Result of Service
Securing websites and web applications, both on-premises and in the cloud.
• Conducting a network audit report for Linux and Windows computing platform devices.
• Providing clear, concise, and timely vulnerability assessment reports, risk assessment reports, Business Continuity Planning (BCP) and Disaster Recovery (DR) plans, as well as playbooks.
• Ensuring compliance and assurance against enterprise standards and international standards such as ISO 27001 or NIST 800 series.
Work Location
UN-House ESCWA
Expected duration
6 months
Duties and Responsibilities
ESCWA operates in a high-risk cyber environment and identified the need to develop a local strategy and roadmap for cybersecurity, as well as to strengthen governance, risk management, and information technology controls in place. To this effect, ESCWA is establishing a comprehensive cybersecurity program.
In this context, the Senior Cybersecurity Analyst, will help in the implementation and administration of the new ESCWA cybersecurity program aiming to protect ESCWA’s assets from cyber threats by utilizing various technologies and methodologies.
Under the overall guidance of the Chief, ICTS, and direct supervision by the Head of Cloud, Infrastructure and Cybersecurity Unit, the IT Assistant – Senior Cybersecurity Analyst will perform the following tasks:
• Serve as a technical lead in defining and executing cybersecurity roadmap to improve cybersecurity controls and compliance objectives.
• Serve as a technical lead and manage the deployment, implementation, operation, support and maintenance of the Information Security Management System (ISMS) based on ISO 27000 series standards.
• Serve as a technical lead to implement enterprise security policies and standards in cloud environment.
• Collaborate with internal and external entities in obtaining and maintaining ISO 27001 certification.
• Serve as a technical lead for development, implementation, and maintenance of cybersecurity playbooks, runbooks, procedures and guidelines.
• Serve as a technical lead in the development, maintenance and implementation of enterprise policies and procedures related to cybersecurity.
• Collaborate with software developers to ensure the appropriate security requirements are embedded in the correct phases of development.
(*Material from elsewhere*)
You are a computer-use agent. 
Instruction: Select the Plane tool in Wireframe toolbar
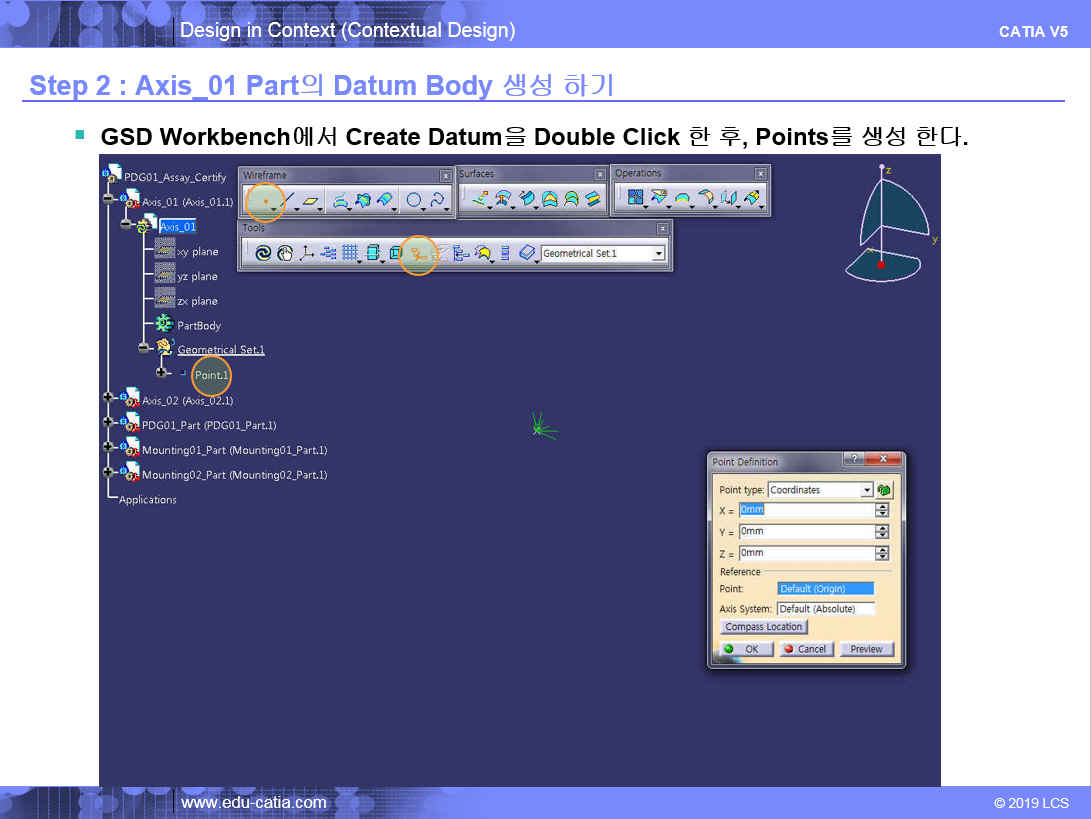(x=311, y=201)
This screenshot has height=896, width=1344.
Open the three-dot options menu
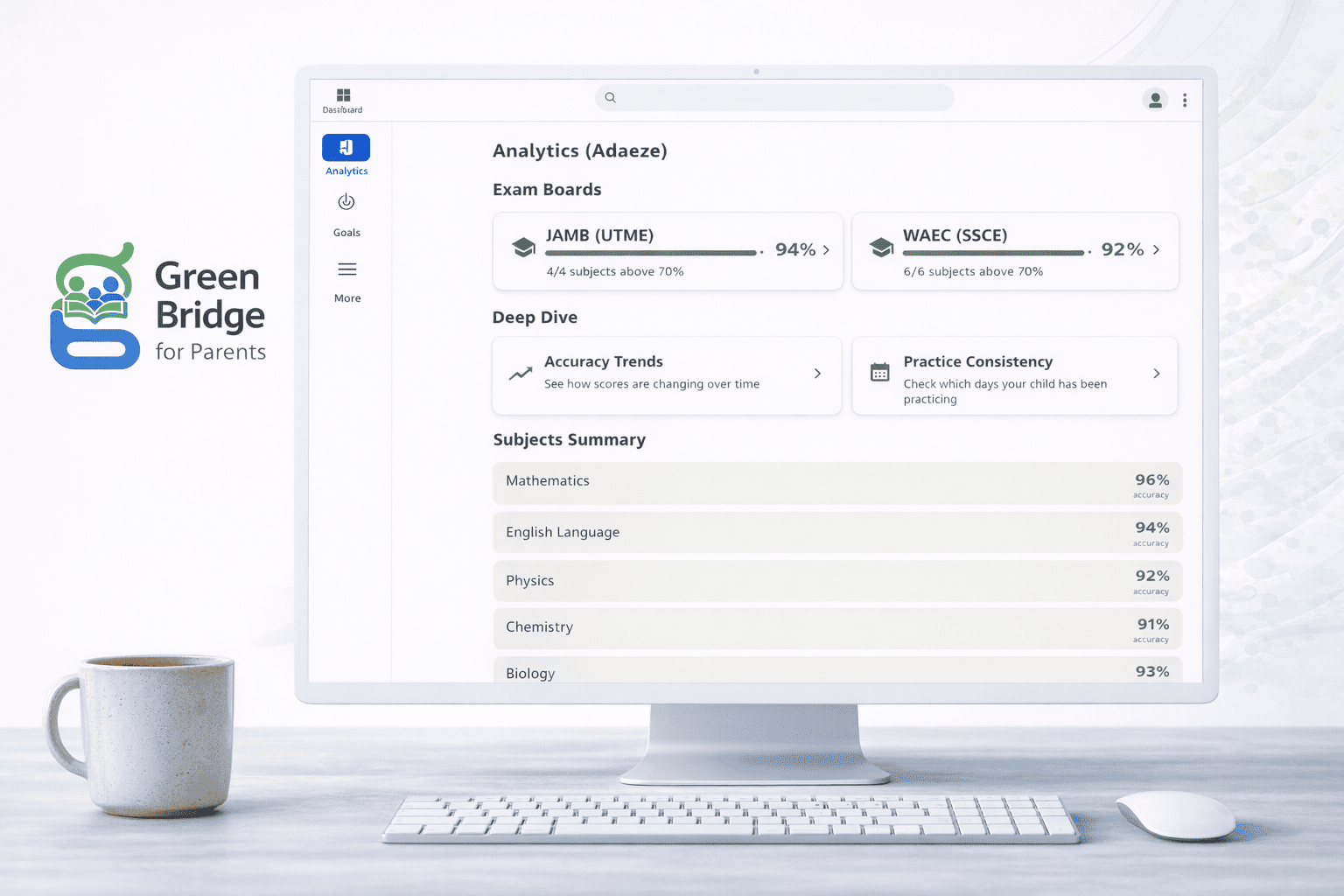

• Work closely with software developers to improve development cycles, audit and automate release processes and then coordinate with operations to implement pushes and changes.
• Serve as a technical lead in annual cybersecurity assessment process and all resulting remediation projects.
• Participate in systems security evaluations and review including development of systems security plans, implementation and maintenance of risk assessments, management of certification and accreditations of systems and security categorizations.
• Identify & communicate vulnerabilities & risks and propose controls and procedures to mitigate them.
• Serve as a technical lead for coordination and preparation of formal responses to IT security inquiries from internal and external authorities.
• Serve as a technical lead to develop, coordinate, evaluate, and maintain a comprehensive business continuity and disaster recovery plan.
• Conduct threat research and perform periodic risk assessments & penetration tests or security audits.
• Respond to incident investigations, perform triage activities, and utilize structured methodologies to prevent, detect respond to threats.
• Serve as a technical lead for control and vulnerability assessments to identify weaknesses and assess the effectiveness of existing controls and recommends remedial action.
• Audit the configuration of systems and network devices to ensure adherence to security best practices.
• Monitor various equipment logs and network traffic to identify suspicious activity and then performs corrective action.
• Perform assessments and design reviews to provide risk assurance over existing and future solutions.
• Serve as a technical lead for cybersecurity monitoring and incident response activities.
Qualifications/special skills
A bachelor’s degree or equivalent in Telecommunication, Information Technology, Computer Science or related area is required.
All candidates must submit a copy of the required educational degree. Incomplete applications will not be reviewed.
A minimum of ten years of consulting related work experience in two or more of the following areas: Application security, Information systems security, Network security, IT security auditing, Information security risk assessment or risk management is required.
A minimum of ten years of experience in Web Application, Network, and Endpoint security is required.
A minimum of ten years of experience in Threat, Vulnerability and Incident Management is required.
A minimum of five years of experience in Governance, Risk and Compliance (GRC) is required.
Languages
Languages English and French are the working languages of the United Nations Secretariat; and Arabic is a working language of ESCWA.
For this position, fluency in English is required.
Note: “Fluency” equals a rating of ‘fluent’ in all four areas (speak, read, write, and understand) and “Knowledge of” equals a rating of ‘confident’ in two of the four areas.
No Fee
THE UNITED NATIONS DOES NOT CHARGE A FEE AT ANY STAGE OF THE RECRUITMENT PROCESS (APPLICATION, INTERVIEW MEETING, PROCESSING, OR TRAINING). THE UNITED NATIONS DOES NOT CONCERN ITSELF WITH INFORMATION ON APPLICANTS’ BANK ACCOUNTS.